[Stored entries]
════════

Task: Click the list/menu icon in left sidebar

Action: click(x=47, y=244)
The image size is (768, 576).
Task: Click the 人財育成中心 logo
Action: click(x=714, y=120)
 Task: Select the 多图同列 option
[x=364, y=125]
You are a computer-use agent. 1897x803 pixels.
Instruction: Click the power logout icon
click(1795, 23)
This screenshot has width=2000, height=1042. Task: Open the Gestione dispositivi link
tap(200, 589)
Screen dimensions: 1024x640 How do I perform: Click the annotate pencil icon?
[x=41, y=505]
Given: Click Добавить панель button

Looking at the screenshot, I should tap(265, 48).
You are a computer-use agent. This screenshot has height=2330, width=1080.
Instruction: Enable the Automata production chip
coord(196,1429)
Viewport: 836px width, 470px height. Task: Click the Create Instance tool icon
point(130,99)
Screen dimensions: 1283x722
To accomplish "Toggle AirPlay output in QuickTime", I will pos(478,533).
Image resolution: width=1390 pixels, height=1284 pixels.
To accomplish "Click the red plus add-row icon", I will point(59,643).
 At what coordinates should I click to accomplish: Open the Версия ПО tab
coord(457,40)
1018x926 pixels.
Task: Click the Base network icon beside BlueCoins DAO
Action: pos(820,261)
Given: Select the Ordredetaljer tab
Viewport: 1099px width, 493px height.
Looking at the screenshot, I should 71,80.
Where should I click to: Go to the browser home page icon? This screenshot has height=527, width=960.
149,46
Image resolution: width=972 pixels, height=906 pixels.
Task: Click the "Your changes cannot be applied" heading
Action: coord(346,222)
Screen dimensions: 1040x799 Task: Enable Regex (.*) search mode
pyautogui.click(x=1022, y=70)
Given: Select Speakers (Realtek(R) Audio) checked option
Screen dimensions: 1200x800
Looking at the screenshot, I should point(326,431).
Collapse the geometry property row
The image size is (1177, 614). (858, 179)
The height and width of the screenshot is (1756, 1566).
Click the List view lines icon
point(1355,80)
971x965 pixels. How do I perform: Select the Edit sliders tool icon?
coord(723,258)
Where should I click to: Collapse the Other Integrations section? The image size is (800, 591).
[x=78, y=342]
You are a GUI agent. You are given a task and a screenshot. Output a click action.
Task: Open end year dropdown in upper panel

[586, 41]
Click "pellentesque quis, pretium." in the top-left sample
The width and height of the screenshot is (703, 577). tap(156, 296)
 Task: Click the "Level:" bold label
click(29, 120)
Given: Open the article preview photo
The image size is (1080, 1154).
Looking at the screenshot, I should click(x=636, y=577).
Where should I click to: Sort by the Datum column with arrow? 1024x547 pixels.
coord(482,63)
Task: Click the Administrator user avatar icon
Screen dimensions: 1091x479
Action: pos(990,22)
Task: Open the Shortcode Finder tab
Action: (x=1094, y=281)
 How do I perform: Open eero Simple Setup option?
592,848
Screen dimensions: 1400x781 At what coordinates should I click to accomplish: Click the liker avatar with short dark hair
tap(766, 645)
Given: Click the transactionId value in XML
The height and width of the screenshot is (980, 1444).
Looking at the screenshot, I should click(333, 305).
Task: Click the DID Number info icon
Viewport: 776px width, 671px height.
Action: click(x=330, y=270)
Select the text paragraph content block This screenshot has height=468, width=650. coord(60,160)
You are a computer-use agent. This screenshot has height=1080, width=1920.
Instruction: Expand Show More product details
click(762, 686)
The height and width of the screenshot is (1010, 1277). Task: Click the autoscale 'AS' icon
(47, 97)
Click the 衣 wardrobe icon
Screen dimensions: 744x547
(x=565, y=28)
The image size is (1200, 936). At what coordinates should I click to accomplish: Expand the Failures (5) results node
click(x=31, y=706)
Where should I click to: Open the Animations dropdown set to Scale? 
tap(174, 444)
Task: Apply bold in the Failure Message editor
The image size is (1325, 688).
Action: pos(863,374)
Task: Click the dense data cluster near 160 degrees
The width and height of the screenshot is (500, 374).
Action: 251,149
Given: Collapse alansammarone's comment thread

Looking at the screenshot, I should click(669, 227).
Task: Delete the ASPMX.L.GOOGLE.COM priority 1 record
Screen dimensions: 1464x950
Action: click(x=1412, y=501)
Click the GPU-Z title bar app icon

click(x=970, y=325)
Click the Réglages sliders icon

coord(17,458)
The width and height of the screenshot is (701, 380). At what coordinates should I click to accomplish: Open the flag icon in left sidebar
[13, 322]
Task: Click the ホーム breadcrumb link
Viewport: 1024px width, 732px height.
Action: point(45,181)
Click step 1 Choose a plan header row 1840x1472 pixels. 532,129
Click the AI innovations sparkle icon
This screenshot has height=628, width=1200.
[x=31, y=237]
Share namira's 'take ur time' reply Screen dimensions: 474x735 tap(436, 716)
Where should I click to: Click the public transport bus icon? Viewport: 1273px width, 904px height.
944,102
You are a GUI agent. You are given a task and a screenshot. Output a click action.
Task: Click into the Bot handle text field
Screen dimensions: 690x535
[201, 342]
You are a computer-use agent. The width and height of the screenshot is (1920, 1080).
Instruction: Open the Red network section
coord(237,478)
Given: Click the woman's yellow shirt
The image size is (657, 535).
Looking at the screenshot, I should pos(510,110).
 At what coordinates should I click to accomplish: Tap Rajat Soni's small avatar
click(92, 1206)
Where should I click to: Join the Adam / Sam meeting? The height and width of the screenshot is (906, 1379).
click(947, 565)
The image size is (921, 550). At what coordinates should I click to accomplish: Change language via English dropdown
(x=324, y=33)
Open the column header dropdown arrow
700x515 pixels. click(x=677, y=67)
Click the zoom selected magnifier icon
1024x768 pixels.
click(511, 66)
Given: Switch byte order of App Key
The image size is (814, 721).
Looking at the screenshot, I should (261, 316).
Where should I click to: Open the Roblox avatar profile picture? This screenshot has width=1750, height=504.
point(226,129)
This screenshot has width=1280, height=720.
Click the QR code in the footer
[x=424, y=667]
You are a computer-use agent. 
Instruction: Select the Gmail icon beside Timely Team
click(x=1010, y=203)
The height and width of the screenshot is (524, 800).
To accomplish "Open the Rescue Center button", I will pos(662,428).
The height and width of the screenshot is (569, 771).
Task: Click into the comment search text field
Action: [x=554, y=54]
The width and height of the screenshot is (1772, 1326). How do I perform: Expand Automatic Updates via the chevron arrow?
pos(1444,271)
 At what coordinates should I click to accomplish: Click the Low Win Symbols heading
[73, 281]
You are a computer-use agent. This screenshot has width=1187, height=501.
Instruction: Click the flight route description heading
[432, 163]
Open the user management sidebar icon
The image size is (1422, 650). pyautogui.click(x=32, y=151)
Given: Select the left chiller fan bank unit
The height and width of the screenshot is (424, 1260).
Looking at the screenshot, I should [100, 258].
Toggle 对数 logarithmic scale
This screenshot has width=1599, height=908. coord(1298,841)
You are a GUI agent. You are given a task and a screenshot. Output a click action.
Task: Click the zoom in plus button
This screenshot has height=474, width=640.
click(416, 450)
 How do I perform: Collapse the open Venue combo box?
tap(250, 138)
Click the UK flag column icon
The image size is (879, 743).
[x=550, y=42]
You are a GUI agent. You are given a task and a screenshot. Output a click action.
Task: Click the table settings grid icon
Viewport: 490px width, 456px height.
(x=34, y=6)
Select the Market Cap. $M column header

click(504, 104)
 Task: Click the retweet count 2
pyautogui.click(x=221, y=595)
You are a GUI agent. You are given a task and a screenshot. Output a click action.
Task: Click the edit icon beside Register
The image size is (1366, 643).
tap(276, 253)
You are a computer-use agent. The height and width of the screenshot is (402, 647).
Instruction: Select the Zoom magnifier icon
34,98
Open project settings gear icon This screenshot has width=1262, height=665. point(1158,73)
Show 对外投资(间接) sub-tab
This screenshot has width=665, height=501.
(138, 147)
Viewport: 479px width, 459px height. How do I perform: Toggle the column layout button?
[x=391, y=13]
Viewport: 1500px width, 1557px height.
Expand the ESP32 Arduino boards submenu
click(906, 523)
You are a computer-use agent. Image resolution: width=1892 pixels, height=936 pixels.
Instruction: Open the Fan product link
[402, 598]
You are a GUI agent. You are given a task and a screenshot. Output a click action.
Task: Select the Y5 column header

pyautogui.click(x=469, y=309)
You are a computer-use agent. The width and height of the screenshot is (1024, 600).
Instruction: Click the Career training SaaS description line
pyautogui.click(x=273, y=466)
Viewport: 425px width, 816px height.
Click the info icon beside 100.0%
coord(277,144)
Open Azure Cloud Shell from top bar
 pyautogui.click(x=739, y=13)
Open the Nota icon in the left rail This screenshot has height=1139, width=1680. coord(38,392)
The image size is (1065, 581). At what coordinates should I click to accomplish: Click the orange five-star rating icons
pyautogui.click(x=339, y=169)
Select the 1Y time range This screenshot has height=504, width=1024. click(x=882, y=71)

════════

■ What is expected: In the entries above, find the line holding "Instruction: Open the Red network section" and the line holding "Given: Switch byte order of App Key"; print both of them and every line between, exactly, and nothing else.

■ Answer area:
Instruction: Open the Red network section
coord(237,478)
Given: Click the woman's yellow shirt
The image size is (657, 535).
Looking at the screenshot, I should pos(510,110).
 At what coordinates should I click to accomplish: Tap Rajat Soni's small avatar
click(92, 1206)
Where should I click to: Join the Adam / Sam meeting? The height and width of the screenshot is (906, 1379).
click(947, 565)
The image size is (921, 550). At what coordinates should I click to accomplish: Change language via English dropdown
(x=324, y=33)
Open the column header dropdown arrow
700x515 pixels. click(x=677, y=67)
Click the zoom selected magnifier icon
1024x768 pixels.
click(511, 66)
Given: Switch byte order of App Key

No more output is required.